- [Aim of the exercise] Every entry, from first to last, is to be written out exactly.

[Dataset records Boundary: Start]

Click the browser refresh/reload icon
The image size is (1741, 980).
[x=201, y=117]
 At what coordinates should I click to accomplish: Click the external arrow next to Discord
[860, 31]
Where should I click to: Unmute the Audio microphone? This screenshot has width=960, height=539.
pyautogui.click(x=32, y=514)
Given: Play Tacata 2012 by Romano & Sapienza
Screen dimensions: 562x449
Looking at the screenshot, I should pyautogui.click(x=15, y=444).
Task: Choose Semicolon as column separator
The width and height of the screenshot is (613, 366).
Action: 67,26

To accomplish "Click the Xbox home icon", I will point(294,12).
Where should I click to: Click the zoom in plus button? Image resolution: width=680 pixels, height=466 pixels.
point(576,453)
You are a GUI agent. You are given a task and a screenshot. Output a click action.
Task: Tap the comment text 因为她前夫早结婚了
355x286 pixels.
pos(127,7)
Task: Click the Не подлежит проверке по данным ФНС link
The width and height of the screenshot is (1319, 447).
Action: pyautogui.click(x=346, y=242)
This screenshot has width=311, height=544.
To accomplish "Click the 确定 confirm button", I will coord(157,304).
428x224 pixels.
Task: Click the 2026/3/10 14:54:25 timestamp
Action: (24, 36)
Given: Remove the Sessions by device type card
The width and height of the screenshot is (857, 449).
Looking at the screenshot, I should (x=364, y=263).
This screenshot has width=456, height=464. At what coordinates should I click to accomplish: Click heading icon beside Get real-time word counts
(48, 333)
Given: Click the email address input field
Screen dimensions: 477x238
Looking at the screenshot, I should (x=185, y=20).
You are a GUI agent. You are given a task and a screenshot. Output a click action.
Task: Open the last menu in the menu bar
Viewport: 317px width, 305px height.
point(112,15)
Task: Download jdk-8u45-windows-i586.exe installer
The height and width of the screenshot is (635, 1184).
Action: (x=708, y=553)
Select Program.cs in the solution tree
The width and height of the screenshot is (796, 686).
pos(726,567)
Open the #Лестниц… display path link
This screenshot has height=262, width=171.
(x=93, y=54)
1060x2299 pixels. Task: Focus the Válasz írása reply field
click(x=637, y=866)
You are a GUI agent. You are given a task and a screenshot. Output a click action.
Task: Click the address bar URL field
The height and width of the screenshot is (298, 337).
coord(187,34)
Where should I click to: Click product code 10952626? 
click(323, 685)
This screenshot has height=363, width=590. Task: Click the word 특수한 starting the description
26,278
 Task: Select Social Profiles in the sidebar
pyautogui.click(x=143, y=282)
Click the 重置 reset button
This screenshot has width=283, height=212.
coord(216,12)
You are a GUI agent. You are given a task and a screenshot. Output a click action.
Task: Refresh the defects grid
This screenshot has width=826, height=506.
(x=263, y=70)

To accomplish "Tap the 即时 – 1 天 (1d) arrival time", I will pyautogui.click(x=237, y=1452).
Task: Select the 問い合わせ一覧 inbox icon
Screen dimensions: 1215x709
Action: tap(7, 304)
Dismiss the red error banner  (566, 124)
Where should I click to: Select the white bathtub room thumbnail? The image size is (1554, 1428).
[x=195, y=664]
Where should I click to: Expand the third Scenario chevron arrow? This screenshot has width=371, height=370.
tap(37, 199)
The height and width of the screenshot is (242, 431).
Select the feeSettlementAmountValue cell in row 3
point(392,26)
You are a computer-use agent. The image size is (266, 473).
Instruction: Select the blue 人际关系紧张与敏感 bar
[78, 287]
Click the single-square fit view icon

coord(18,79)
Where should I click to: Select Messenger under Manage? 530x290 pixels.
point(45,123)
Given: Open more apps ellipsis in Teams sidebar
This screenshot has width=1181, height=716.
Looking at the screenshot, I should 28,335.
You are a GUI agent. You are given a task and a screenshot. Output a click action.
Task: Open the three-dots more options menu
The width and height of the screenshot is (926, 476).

[Dataset records Boundary: End]

- [Exercise response]
Click the browser refresh/reload icon
The image size is (1741, 980).
[x=201, y=117]
 At what coordinates should I click to accomplish: Click the external arrow next to Discord
[860, 31]
Where should I click to: Unmute the Audio microphone? This screenshot has width=960, height=539.
pyautogui.click(x=32, y=514)
Given: Play Tacata 2012 by Romano & Sapienza
Screen dimensions: 562x449
Looking at the screenshot, I should pyautogui.click(x=15, y=444).
Task: Choose Semicolon as column separator
The width and height of the screenshot is (613, 366).
Action: 67,26

To accomplish "Click the Xbox home icon", I will point(294,12).
Where should I click to: Click the zoom in plus button? Image resolution: width=680 pixels, height=466 pixels.
point(576,453)
You are a GUI agent. You are given a task and a screenshot. Output a click action.
Task: Tap the comment text 因为她前夫早结婚了
355x286 pixels.
pos(127,7)
Task: Click the Не подлежит проверке по данным ФНС link
The width and height of the screenshot is (1319, 447).
Action: pyautogui.click(x=346, y=242)
This screenshot has width=311, height=544.
To accomplish "Click the 确定 confirm button", I will coord(157,304).
428x224 pixels.
Task: Click the 2026/3/10 14:54:25 timestamp
Action: (24, 36)
Given: Remove the Sessions by device type card
The width and height of the screenshot is (857, 449).
Looking at the screenshot, I should (x=364, y=263).
This screenshot has width=456, height=464. At what coordinates should I click to accomplish: Click heading icon beside Get real-time word counts
(48, 333)
Given: Click the email address input field
Screen dimensions: 477x238
Looking at the screenshot, I should (x=185, y=20).
You are a GUI agent. You are given a task and a screenshot. Output a click action.
Task: Open the last menu in the menu bar
Viewport: 317px width, 305px height.
point(112,15)
Task: Download jdk-8u45-windows-i586.exe installer
The height and width of the screenshot is (635, 1184).
Action: (x=708, y=553)
Select Program.cs in the solution tree
The width and height of the screenshot is (796, 686).
pos(726,567)
Open the #Лестниц… display path link
This screenshot has height=262, width=171.
(x=93, y=54)
1060x2299 pixels. Task: Focus the Válasz írása reply field
click(x=637, y=866)
You are a GUI agent. You are given a task and a screenshot. Output a click action.
Task: Click the address bar URL field
The height and width of the screenshot is (298, 337).
coord(187,34)
Where should I click to: Click product code 10952626? 
click(323, 685)
This screenshot has height=363, width=590. Task: Click the word 특수한 starting the description
26,278
 Task: Select Social Profiles in the sidebar
pyautogui.click(x=143, y=282)
Click the 重置 reset button
This screenshot has width=283, height=212.
coord(216,12)
You are a GUI agent. You are given a task and a screenshot. Output a click action.
Task: Refresh the defects grid
This screenshot has width=826, height=506.
(x=263, y=70)

To accomplish "Tap the 即时 – 1 天 (1d) arrival time", I will pyautogui.click(x=237, y=1452).
Task: Select the 問い合わせ一覧 inbox icon
Screen dimensions: 1215x709
Action: tap(7, 304)
Dismiss the red error banner  (566, 124)
Where should I click to: Select the white bathtub room thumbnail? The image size is (1554, 1428).
[x=195, y=664]
Where should I click to: Expand the third Scenario chevron arrow? This screenshot has width=371, height=370.
tap(37, 199)
The height and width of the screenshot is (242, 431).
Select the feeSettlementAmountValue cell in row 3
point(392,26)
You are a computer-use agent. The image size is (266, 473).
Instruction: Select the blue 人际关系紧张与敏感 bar
[78, 287]
Click the single-square fit view icon

coord(18,79)
Where should I click to: Select Messenger under Manage? 530x290 pixels.
point(45,123)
Given: Open more apps ellipsis in Teams sidebar
This screenshot has width=1181, height=716.
Looking at the screenshot, I should 28,335.
You are a GUI agent. You are given a task and a screenshot. Output a click action.
Task: Open the three-dots more options menu
The width and height of the screenshot is (926, 476).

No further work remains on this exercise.